Collection entries:
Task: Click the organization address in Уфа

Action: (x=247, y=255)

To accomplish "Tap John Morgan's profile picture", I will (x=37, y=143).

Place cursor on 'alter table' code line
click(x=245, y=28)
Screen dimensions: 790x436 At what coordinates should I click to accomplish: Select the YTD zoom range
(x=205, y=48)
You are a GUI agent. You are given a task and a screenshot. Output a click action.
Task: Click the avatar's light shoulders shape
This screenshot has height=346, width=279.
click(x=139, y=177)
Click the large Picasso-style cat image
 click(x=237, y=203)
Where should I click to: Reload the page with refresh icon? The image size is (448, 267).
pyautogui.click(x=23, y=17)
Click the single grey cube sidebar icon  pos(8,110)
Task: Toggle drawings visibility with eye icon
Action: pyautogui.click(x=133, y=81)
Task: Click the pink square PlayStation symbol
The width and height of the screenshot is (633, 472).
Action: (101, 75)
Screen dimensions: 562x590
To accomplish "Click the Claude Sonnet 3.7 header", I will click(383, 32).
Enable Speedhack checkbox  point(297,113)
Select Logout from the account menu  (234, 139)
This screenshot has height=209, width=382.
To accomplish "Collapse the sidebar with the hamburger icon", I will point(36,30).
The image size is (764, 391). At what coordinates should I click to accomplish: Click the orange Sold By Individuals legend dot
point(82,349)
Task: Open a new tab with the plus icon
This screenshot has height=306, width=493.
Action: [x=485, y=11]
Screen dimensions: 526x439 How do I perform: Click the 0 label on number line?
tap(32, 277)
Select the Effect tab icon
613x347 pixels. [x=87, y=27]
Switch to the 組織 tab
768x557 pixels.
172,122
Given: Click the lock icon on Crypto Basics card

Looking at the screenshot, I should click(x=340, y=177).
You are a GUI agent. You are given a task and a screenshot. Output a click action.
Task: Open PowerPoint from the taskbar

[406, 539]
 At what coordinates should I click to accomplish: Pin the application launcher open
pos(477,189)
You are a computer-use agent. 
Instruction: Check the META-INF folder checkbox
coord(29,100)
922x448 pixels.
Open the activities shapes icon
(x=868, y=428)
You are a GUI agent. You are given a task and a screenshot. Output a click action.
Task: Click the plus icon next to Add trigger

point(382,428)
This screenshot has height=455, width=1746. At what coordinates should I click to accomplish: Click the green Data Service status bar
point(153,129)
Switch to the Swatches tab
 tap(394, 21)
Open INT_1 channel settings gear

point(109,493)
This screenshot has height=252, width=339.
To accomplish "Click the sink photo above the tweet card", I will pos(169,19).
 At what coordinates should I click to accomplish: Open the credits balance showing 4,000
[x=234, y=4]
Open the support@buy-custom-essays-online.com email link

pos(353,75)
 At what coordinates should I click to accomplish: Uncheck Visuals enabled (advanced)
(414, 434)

• **TASK STATEMENT**
Could you output each line above exactly as it was given?

• **ANSWER TO THE PROBLEM**
Task: Click the organization address in Уфа

Action: (x=247, y=255)

To accomplish "Tap John Morgan's profile picture", I will (x=37, y=143).

Place cursor on 'alter table' code line
click(x=245, y=28)
Screen dimensions: 790x436 At what coordinates should I click to accomplish: Select the YTD zoom range
(x=205, y=48)
You are a GUI agent. You are given a task and a screenshot. Output a click action.
Task: Click the avatar's light shoulders shape
This screenshot has height=346, width=279.
click(x=139, y=177)
Click the large Picasso-style cat image
 click(x=237, y=203)
Where should I click to: Reload the page with refresh icon? The image size is (448, 267).
pyautogui.click(x=23, y=17)
Click the single grey cube sidebar icon  pos(8,110)
Task: Toggle drawings visibility with eye icon
Action: pyautogui.click(x=133, y=81)
Task: Click the pink square PlayStation symbol
The width and height of the screenshot is (633, 472).
Action: (101, 75)
Screen dimensions: 562x590
To accomplish "Click the Claude Sonnet 3.7 header", I will click(383, 32).
Enable Speedhack checkbox  point(297,113)
Select Logout from the account menu  (234, 139)
This screenshot has height=209, width=382.
To accomplish "Collapse the sidebar with the hamburger icon", I will point(36,30).
The image size is (764, 391). At what coordinates should I click to accomplish: Click the orange Sold By Individuals legend dot
point(82,349)
Task: Open a new tab with the plus icon
This screenshot has height=306, width=493.
Action: [x=485, y=11]
Screen dimensions: 526x439 How do I perform: Click the 0 label on number line?
tap(32, 277)
Select the Effect tab icon
613x347 pixels. [x=87, y=27]
Switch to the 組織 tab
768x557 pixels.
172,122
Given: Click the lock icon on Crypto Basics card

Looking at the screenshot, I should click(x=340, y=177).
You are a GUI agent. You are given a task and a screenshot. Output a click action.
Task: Open PowerPoint from the taskbar

[406, 539]
 At what coordinates should I click to accomplish: Pin the application launcher open
pos(477,189)
You are a computer-use agent. 
Instruction: Check the META-INF folder checkbox
coord(29,100)
922x448 pixels.
Open the activities shapes icon
(x=868, y=428)
You are a GUI agent. You are given a task and a screenshot. Output a click action.
Task: Click the plus icon next to Add trigger

point(382,428)
This screenshot has height=455, width=1746. At what coordinates should I click to accomplish: Click the green Data Service status bar
point(153,129)
Switch to the Swatches tab
 tap(394, 21)
Open INT_1 channel settings gear

point(109,493)
This screenshot has height=252, width=339.
To accomplish "Click the sink photo above the tweet card", I will pos(169,19).
 At what coordinates should I click to accomplish: Open the credits balance showing 4,000
[x=234, y=4]
Open the support@buy-custom-essays-online.com email link

pos(353,75)
 At what coordinates should I click to accomplish: Uncheck Visuals enabled (advanced)
(414, 434)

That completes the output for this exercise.